Il a été décidé d'entamer un traitement de deuxième ligne avec Sunitinib 37,5mg, Octeotride Lar 20mg im mensuel et Zometa tous les 28 jours, qui a commencé le 13/2/2012. Le patient a continué à subir des examens de contrôle avec une stabilisation des lésions dans les tests d'imagerie jusqu'en août 2014, lorsque de nouvelles petites lésions hépatiques sont apparues et que certaines des lésions préexistantes se sont agrandies dans le scanner de réévaluation.
Considérant donc qu'il avait progressé sous Sunitinib, l'octréotide-Lar a été maintenu à 20 mg tous les 28 jours ainsi que le même schéma d'acide zolédronique, et il a commencé un traitement par Everolimus 10 mg toutes les 24 heures.
Comme effet indésirable du traitement, le patient a développé un diabète sucré secondaire, pour lequel il a commencé un traitement avec des antidiabétiques oraux, et l'insuline sous-cutanée a été ajoutée par la suite en raison d'un mauvais contrôle de la glycémie.
En octobre 2015, en cours de traitement, il a commencé à présenter des douleurs dorsolombaires à caractéristiques mécaniques, sans déficit neurologique, qui ont nécessité un traitement par opioïdes majeurs. Compte tenu du tableau clinique douloureux, une IRM du rachis dorso-lombaire a été réalisée en novembre 2015, montrant des métastases osseuses en C7 et dans pratiquement tous les corps vertébraux dorsaux et lombaires plus larges en D7, D8, D9, D11, L4 et S1, sans atteinte de la moelle épinière ni masse des tissus mous.
Des métastases osseuses étaient déjà présentes fin 2011 et il s'agissait de la première IRM axiale réalisée, qui a donc été interprétée comme une maladie stable. Une évaluation a été demandée par O.
Une radiothérapie a été demandée et une radiothérapie palliative a été administrée sur un volume cible comprenant les vertèbres de D9 à D12 (1 séance x 800 cGys), avec une amélioration clinique significative.
Un nouveau scanner a été réalisé le 19 janvier 2016, où la maladie est restée stable.
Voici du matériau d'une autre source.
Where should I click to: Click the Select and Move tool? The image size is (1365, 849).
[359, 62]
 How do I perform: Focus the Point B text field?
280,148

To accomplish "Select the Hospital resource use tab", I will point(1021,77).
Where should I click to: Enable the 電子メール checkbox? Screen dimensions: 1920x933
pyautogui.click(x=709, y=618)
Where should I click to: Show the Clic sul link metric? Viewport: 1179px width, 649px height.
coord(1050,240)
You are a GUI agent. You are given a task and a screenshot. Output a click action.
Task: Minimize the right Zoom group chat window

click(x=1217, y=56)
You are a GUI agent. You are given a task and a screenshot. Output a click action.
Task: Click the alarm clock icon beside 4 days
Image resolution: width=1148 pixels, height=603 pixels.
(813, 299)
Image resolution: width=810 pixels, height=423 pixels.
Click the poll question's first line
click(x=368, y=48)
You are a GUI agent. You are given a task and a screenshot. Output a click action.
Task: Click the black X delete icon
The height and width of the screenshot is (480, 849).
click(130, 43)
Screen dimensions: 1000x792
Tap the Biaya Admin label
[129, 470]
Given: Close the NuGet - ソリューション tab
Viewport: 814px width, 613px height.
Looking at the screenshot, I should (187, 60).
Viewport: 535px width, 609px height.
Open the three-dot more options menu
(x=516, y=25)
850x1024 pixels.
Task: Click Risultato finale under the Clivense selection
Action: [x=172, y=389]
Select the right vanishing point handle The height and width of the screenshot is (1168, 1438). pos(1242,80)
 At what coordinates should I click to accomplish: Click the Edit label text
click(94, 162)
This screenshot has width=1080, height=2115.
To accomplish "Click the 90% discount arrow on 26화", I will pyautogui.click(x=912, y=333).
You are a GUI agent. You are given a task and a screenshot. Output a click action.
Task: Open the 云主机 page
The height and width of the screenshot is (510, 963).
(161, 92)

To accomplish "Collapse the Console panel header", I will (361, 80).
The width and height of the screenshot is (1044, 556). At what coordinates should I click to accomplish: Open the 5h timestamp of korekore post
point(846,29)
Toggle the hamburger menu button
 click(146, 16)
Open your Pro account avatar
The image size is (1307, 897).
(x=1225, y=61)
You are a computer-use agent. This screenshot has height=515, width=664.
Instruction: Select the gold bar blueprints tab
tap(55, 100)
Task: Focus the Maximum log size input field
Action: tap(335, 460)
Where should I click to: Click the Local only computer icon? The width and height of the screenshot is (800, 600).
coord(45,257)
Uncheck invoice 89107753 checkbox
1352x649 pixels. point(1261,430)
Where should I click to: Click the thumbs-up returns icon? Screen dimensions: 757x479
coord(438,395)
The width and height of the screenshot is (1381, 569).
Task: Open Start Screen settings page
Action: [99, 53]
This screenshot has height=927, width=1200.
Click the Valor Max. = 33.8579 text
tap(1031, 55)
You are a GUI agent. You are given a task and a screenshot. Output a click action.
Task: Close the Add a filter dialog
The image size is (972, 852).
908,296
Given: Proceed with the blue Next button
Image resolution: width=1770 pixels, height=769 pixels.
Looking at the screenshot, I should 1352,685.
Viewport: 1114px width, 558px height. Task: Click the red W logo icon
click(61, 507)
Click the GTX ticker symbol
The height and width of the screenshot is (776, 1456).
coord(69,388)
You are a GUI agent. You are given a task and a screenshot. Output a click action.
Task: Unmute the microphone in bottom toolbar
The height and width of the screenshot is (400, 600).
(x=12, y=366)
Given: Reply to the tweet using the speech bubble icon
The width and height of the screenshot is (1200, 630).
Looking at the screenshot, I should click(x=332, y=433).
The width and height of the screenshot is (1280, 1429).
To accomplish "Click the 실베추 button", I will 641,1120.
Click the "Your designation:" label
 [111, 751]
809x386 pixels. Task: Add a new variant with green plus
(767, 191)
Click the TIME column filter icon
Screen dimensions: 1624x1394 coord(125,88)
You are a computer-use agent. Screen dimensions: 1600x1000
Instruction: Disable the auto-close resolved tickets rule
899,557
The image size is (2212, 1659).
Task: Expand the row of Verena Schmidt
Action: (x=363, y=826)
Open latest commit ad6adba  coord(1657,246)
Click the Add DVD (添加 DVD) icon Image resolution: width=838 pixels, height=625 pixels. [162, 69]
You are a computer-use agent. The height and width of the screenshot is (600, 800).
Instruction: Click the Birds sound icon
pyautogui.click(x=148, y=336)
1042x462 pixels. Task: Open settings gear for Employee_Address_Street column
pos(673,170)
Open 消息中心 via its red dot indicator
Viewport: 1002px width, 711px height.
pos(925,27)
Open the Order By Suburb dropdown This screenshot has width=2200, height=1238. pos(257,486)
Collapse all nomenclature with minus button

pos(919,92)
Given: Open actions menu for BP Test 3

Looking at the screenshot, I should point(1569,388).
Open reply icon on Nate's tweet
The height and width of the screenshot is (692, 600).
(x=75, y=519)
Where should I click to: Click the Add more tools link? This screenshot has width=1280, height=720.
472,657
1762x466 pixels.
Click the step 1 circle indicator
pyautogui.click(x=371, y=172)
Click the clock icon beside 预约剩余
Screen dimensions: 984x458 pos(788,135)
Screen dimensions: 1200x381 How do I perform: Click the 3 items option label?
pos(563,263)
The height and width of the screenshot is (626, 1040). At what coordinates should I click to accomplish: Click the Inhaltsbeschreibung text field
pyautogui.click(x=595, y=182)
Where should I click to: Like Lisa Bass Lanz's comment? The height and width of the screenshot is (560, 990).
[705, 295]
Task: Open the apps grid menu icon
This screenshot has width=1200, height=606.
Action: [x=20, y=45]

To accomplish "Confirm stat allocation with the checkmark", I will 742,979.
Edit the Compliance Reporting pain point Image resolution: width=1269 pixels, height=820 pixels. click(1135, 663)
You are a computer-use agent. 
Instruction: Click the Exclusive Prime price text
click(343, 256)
Coïncidant avec la réévaluation du scanner, le patient a consulté le service des urgences à trois reprises pour une hypoglycémie symptomatique, et a été initialement diagnostiqué avec une hypoglycémie factice. Après sa dernière visite au service des urgences, il a été admis au service d'oncologie médicale pour des examens complémentaires, où une valeur d'insuline à la limite supérieure de la normalité (12) avec une glycémie de 20 mg/dl a été trouvée, et le patient a été diagnostiqué avec une progression de sa maladie à ce moment-là. Sa TNE pancréatique non fonctionnelle a progressé et a été diagnostiquée comme un insulinome malin métastatique.
Suite à ces résultats, une nouvelle détermination de l'énolase a été effectuée, qui dans ce cas était de 72,38 (0-17), et il a été décidé de commencer une nouvelle ligne de traitement avec Capecitabine (750 mg/m² deux fois par jour, jours 1-14) + Temozolamide (140 mg/m2 par jour, jours 10-14) (schéma CAP-TEM), et Diazoxide 100 mg toutes les 8 heures. Après le premier cycle de traitement, la glycémie du patient est revenue à la normale.
Il est actuellement traité par CAP-TEM, avec une excellente tolérance et une bonne réponse clinique, avec une normalisation des niveaux de glucose dans le sang.